Paghe da fame, orari estenuanti, condizioni igieniche allarmanti. E’ questa la triste realtà per migliaia di braccianti che da Nord a Sud vengono sfruttati da persone senza scrupoli. Una vergogna, quella del caporalato, a fronte della quale spesso mi chiedo: come possiamo pensare di essere “credibili” sul piano internazionale? Come possiamo dirci un Paese civile, moderno, appetibile per gli investitori esteri?

Ricordiamocelo. Torneremo a essere un grande Paese quando la legalità e la dignità del lavoro torneranno a essere sovrane. Il tavolo di lavoro avviato a Foggia per delineare una nuova strategia nazionale per il contrasto al caporalato in agricoltura ha esattamente questo obiettivo.

Per oltre tre ore con il ministro Luigi Di Maio, che ha presieduto l’evento, abbiamo ascoltato il Prefetto, le forze dell’ordine, i sindacati, le Regioni, le associazioni del terzo settore, gli enti e le istituzioni impegnate sullo stesso tema. La premessa è che il caporalato si combatte innanzitutto perfezionando al massimo il coordinamento tra i soggetti e le parti interessate.

Oltre a questa premessa, tre sono gli intenti comuni emersi dalla discussione:

– la necessità di rafforzare l’attività ispettiva: in questo contiamo sul nuovo direttore dell’Ispettorato (il cui nome sarà noto a breve), mentre sarà fondamentale colpire i caporali su due fronti strategici come l’alloggio dei lavoratori e l’organizzazione del loro trasporto;
– l’importanza di garantire un ruolo di maggior rilievo ai centri per l’impiego al fine di facilitare l’incrocio della domanda e l’offerta di lavoro: nella pratica i caporali fanno proprio questo, approfittando della scarsa consapevolezza di molti lavoratori (in prevalenza migranti, ma per il 53% provenienti da paesi europei) e dall’aspra competizione che vige sul mercato;
– l’esigenza di affrontare il tema del valore dei prodotti, fattore che inevitabilmente ricade sullo sfruttamento del lavoro prestato: in questo senso, alcuni scellerati accordi commerciali hanno creato condizioni insostenibili per i produttori.

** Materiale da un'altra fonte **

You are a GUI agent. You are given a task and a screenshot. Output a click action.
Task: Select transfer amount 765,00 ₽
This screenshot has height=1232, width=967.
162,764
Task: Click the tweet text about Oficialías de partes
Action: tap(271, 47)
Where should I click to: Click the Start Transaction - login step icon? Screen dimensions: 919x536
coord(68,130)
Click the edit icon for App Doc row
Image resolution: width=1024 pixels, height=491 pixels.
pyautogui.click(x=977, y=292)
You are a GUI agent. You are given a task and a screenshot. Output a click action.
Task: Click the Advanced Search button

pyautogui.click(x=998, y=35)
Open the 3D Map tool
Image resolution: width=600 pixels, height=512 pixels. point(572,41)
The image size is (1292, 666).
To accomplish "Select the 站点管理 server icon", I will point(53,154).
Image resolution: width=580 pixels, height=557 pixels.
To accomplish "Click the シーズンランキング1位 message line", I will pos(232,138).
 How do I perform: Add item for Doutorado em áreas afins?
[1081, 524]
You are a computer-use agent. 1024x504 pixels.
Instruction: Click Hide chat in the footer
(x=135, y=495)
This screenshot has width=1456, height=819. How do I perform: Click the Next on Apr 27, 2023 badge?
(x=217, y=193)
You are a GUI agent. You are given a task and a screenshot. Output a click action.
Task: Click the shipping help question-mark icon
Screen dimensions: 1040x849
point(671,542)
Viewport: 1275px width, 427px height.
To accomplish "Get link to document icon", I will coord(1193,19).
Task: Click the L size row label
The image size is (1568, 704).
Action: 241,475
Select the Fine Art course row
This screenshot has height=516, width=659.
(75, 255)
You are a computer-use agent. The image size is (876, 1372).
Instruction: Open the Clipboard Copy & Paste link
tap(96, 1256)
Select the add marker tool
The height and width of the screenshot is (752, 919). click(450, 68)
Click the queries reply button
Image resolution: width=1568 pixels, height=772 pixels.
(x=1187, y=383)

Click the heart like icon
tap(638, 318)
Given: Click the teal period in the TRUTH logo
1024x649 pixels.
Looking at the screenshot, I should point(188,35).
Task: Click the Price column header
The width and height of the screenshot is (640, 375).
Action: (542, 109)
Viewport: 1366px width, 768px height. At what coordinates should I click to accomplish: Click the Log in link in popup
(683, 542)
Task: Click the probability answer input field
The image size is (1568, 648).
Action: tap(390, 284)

Sono obiettivi scritti nell’agenda del Governo del Cambiamento e che perseguiremo con determinazione. Un piccolo tassello lo abbiamo già inserito con il Decreto Dignità, con cui abbiamo introdotto il reato di somministrazione fraudolenta.

Da fare c’è moltissimo. Basti pensare che in agricoltura l’intermediazione illegale e lo sfruttamento lavorativo investirebbero circa 400.000 lavoratori, per un business di almeno 4,8 miliardi di euro. Sempre in agricoltura, secondo l’ISTAT, il lavoro irregolare registra una crescita costante negli ultimi 10 anni interessando circa il 23% degli addetti, quasi il doppio rispetto al totale dei settori economici nazionali (attestati attorno al 12,8%). Le prime azioni di contrasto sono già state avviate, ma siamo ancora lontani dai risultati che ci aspettiamo.

Nel 2016, dai banchi dell’opposizione, abbiamo votato favorevolmente la nuova legge sul caporalato, lo abbiamo fatto nonostante le proposte avanzate dal M5S per renderla ancora più efficace fossero state bocciate. Con il tavolo di ieri abbiamo ripreso il lavoro lasciato in sospeso. Continueremo ad ascoltare e a fare tesoro degli spunti ricevuti, senza dimenticare che il caporalato interessa anche altri settori: edilizia, commercio e persino alcuni ambiti della produzione industriale.